Lowering Expectations: Glucocorticoid Tapering Among Veterans With Rheumatoid Arthritis Achieving Low Disease Activity on Stable Biologic Therapy

ACR Open Rheumatol. 2023 Sep;5(9):437-442. doi: 10.1002/acr2.11584. Epub 2023 Jul 25.

Abstract

Objective: In the Steroid EliMination In Rheumatoid Arthritis (SEMIRA) trial, 65% of patients with rheumatoid arthritis (RA) in low disease activity (LDA) on stable biologic therapy successfully tapered glucocorticoids. We aimed to evaluate real-world rates of glucocorticoid tapering among similar patients in the Veterans Affairs Rheumatoid Arthritis registry.

Methods: Within a multicenter, prospective RA cohort, we used registry data and linked pharmacy claims from 2003 to 2021 to identify chronic prednisone users achieving LDA after initiating a new biologic or targeted synthetic disease-modifying antirheumatic drug (b/tsDMARD). We defined the index date as first LDA occurring 60 to 180 days after b/tsDMARD initiation. The primary outcome of successful tapering, assessed at day 180 after LDA, required a 30-day averaged prednisone dose both less than or equal to 5mg/day and at least 50% lower than at the index date. The secondary outcome was discontinuation, defined as a prednisone dose of 0 mg/day at days 180 through 210. We used univariate statistics to compare patient characteristics by fulfillment of the primary outcome.

Results: We evaluated 100 b/tsDMARD courses among 95 patients. Fifty-four courses resulted in successful tapering; 33 resulted in discontinuation. Positive rheumatoid factor, higher erythrocyte sedimentation rate, more background DMARDs, shorter time from b/tsDMARD initiation to LDA, and higher glucocorticoid dose 30 days before LDA were associated with greater likelihood of successful tapering.

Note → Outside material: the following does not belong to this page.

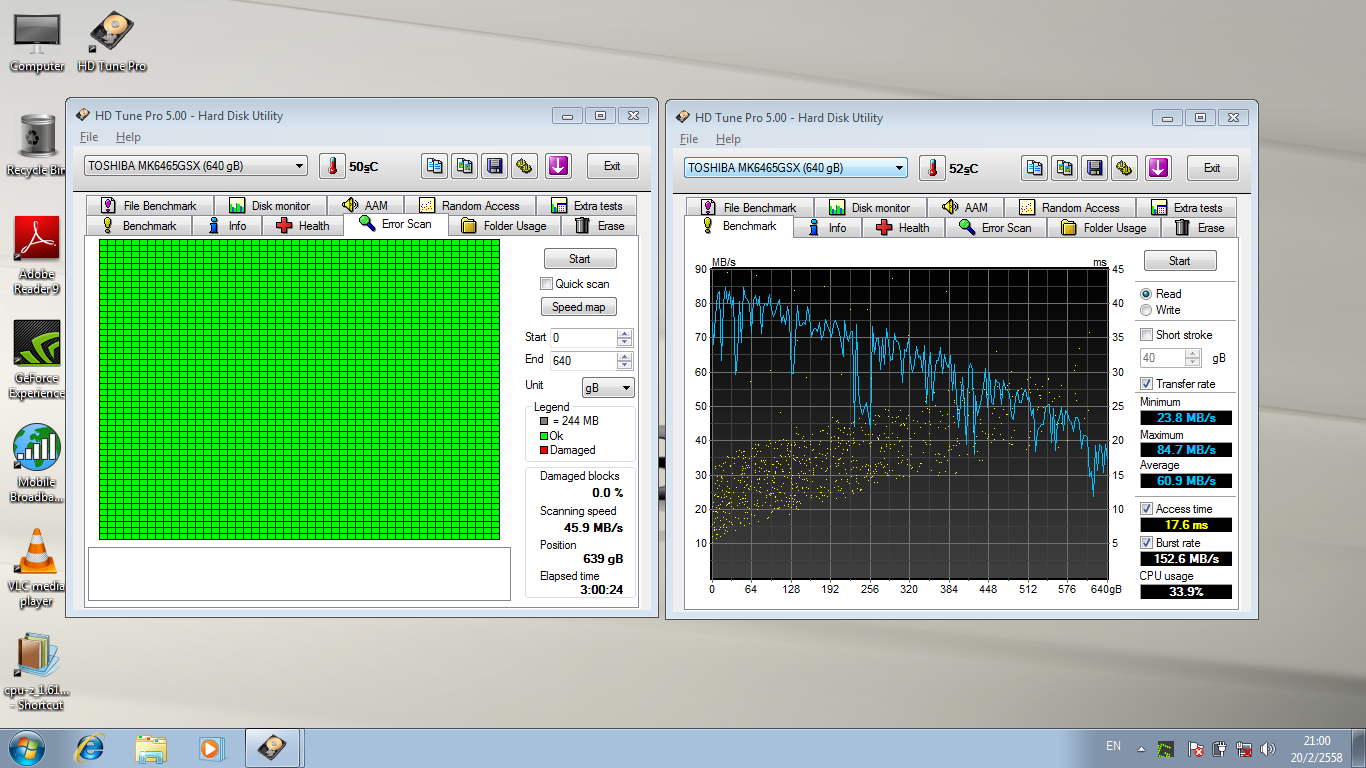The image size is (1366, 768).
Task: Switch to the Health tab in the Benchmark window
Action: pos(904,228)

Conclusion: In a real-world RA cohort of chronic glucocorticoid users in LDA, half successfully tapered and a third discontinued prednisone within 6 months of initiating a new b/tsDMARD. Claims-based algorithms of glucocorticoid tapering and discontinuation may be useful to evaluate predictors of tapering in administrative data sets.